Big Frank began the records riding on a 125 cc Hodaka motorcycle with his recorded time of 21 days and 0 hours in July 1972.

Following is a list of the records made over the years until the current record in 1987.
- Frank Wheeler, July 1972, Hodaka 125cc, 16572 kilometres. 21 days 0 hours.
- Julian Grant, May 1973, Honda 750cc, Approximately 16000 kilometres. 19 days 0 hours.
- Chris Peckham, December 1973, Honda 125cc, kilometres not recorded. 18 days 8 hours.
- Don Kerr and Rich Willey, October 1974, Kawasaki 900cc, 16400 kilometres. 16 days 10 hours.
- Barry Renton, November 1974, Suzuki 500cc, 13500 kilometres. 14 days 9 hours.
- Shane Mc Lachlan, March 1975, Honda 350cc, kilometres not recorded. 14 days 4 hours 30 minutes.
- Barry Renton, September 1975. Kawasaki 400cc, kilometres not recorded. 10 days 9 hours or 10 days and 10 hours
- Rich Willey, November 1976. Kawasaki 650cc, 15300 kilometres. 10 days. 7 hours 54 minutes.
- Warwick Schuberg, October 1977. Kawasaki 900cc, kilometres not recorded. 9 days 23 hours.
- Terry Tex O`Grady, March 1978. Honda 750cc, kilometres not recorded. 8 days 23 hours 51 minutes.

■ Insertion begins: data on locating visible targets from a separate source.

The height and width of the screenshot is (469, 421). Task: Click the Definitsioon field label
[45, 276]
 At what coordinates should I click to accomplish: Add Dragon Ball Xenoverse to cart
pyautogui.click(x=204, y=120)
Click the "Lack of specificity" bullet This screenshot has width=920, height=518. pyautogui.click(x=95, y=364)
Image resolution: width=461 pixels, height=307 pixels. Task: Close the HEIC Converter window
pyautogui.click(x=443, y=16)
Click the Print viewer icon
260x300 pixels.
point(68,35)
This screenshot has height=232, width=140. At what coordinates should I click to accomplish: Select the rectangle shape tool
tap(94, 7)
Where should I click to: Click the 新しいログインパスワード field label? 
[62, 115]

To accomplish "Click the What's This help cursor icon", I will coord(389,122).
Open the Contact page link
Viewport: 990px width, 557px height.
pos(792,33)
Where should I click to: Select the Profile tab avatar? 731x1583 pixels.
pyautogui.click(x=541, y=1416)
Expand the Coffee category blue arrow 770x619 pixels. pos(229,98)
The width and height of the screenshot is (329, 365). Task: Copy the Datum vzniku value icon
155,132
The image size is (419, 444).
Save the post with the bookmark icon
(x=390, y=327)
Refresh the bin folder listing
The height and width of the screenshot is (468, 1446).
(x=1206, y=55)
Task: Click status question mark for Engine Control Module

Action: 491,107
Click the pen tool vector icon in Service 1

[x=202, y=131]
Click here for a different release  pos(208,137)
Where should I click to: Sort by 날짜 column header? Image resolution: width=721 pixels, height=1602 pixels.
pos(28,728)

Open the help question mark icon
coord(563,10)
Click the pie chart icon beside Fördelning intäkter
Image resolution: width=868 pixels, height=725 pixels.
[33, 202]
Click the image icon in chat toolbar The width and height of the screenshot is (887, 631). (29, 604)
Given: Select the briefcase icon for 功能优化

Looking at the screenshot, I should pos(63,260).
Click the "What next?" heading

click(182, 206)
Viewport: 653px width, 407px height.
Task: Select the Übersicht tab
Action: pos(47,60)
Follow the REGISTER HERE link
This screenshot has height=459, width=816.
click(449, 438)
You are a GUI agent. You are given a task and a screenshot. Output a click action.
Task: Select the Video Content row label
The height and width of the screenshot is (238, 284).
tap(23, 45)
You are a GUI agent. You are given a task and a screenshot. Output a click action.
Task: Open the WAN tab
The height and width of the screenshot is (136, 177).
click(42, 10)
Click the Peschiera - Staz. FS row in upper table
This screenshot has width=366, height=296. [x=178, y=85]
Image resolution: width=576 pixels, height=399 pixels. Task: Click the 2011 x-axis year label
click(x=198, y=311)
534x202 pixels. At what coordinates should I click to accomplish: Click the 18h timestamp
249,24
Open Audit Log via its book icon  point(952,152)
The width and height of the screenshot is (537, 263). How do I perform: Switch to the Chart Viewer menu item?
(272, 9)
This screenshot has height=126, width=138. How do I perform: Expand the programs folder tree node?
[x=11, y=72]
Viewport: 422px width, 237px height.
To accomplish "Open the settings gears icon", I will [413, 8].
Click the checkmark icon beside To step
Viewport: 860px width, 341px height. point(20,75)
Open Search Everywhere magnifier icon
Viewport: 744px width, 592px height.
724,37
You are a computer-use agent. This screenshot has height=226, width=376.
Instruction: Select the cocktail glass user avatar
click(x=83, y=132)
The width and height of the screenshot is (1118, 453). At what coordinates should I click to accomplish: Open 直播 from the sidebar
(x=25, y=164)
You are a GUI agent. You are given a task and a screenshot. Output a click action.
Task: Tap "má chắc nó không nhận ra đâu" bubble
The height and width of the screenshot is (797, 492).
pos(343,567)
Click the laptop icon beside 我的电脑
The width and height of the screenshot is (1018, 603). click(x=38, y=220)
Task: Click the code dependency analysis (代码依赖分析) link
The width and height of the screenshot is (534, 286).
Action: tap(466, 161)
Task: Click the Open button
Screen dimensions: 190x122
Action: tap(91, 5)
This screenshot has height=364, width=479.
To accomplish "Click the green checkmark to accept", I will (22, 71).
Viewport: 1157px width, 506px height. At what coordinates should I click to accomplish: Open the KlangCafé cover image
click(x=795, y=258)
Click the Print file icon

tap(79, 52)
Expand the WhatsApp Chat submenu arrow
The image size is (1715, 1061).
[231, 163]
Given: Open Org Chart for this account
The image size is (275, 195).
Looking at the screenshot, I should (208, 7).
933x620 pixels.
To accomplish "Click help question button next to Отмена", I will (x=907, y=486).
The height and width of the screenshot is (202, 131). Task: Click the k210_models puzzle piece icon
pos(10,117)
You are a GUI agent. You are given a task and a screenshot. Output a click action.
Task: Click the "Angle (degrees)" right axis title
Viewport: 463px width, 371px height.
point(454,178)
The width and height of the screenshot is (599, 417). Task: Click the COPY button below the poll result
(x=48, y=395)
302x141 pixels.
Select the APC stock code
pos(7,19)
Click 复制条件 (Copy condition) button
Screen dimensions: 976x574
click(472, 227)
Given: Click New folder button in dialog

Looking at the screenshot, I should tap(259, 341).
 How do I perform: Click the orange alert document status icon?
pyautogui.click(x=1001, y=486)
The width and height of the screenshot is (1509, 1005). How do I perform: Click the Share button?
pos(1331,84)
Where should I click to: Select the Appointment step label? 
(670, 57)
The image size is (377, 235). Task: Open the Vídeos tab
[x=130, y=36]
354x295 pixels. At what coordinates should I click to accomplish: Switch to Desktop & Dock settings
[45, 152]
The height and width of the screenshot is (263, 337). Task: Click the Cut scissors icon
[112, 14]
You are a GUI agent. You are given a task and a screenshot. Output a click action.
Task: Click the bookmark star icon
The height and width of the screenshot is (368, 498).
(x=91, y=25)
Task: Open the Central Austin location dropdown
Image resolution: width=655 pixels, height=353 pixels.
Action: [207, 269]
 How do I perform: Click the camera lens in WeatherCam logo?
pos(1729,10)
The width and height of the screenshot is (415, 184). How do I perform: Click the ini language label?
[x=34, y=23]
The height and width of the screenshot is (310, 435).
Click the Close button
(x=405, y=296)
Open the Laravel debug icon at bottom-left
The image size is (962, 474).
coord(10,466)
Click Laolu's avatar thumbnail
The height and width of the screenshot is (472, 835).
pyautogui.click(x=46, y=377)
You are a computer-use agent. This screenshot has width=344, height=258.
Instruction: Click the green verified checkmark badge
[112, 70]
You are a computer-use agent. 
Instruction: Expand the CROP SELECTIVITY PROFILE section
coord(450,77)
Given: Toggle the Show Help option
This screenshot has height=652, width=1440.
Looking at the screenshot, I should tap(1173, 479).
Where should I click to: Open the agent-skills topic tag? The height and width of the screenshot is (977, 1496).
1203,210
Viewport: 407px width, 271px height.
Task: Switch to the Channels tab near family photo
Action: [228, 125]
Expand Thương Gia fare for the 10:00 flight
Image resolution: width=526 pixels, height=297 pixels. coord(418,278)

- Ray Kerr Lansom, October 1981. BMW. Kilometres not recorded. 8 days 4 hours 57 minutes.
- Ross Atkin, September 1982. Kawasaki Z1300. 15000 Kilometres. 6 days 22 hours 51 minutes.
- Rich Willey and Gary Van Straten, October 1987. Each riding a Kawasaki 1000cc. 15508 Kilometres. 6 days 17 hours 6 minutes. (Current world record)

== In published works ==
Oz : around Australia on a Triumph by Geoff Hill describes the route in detail.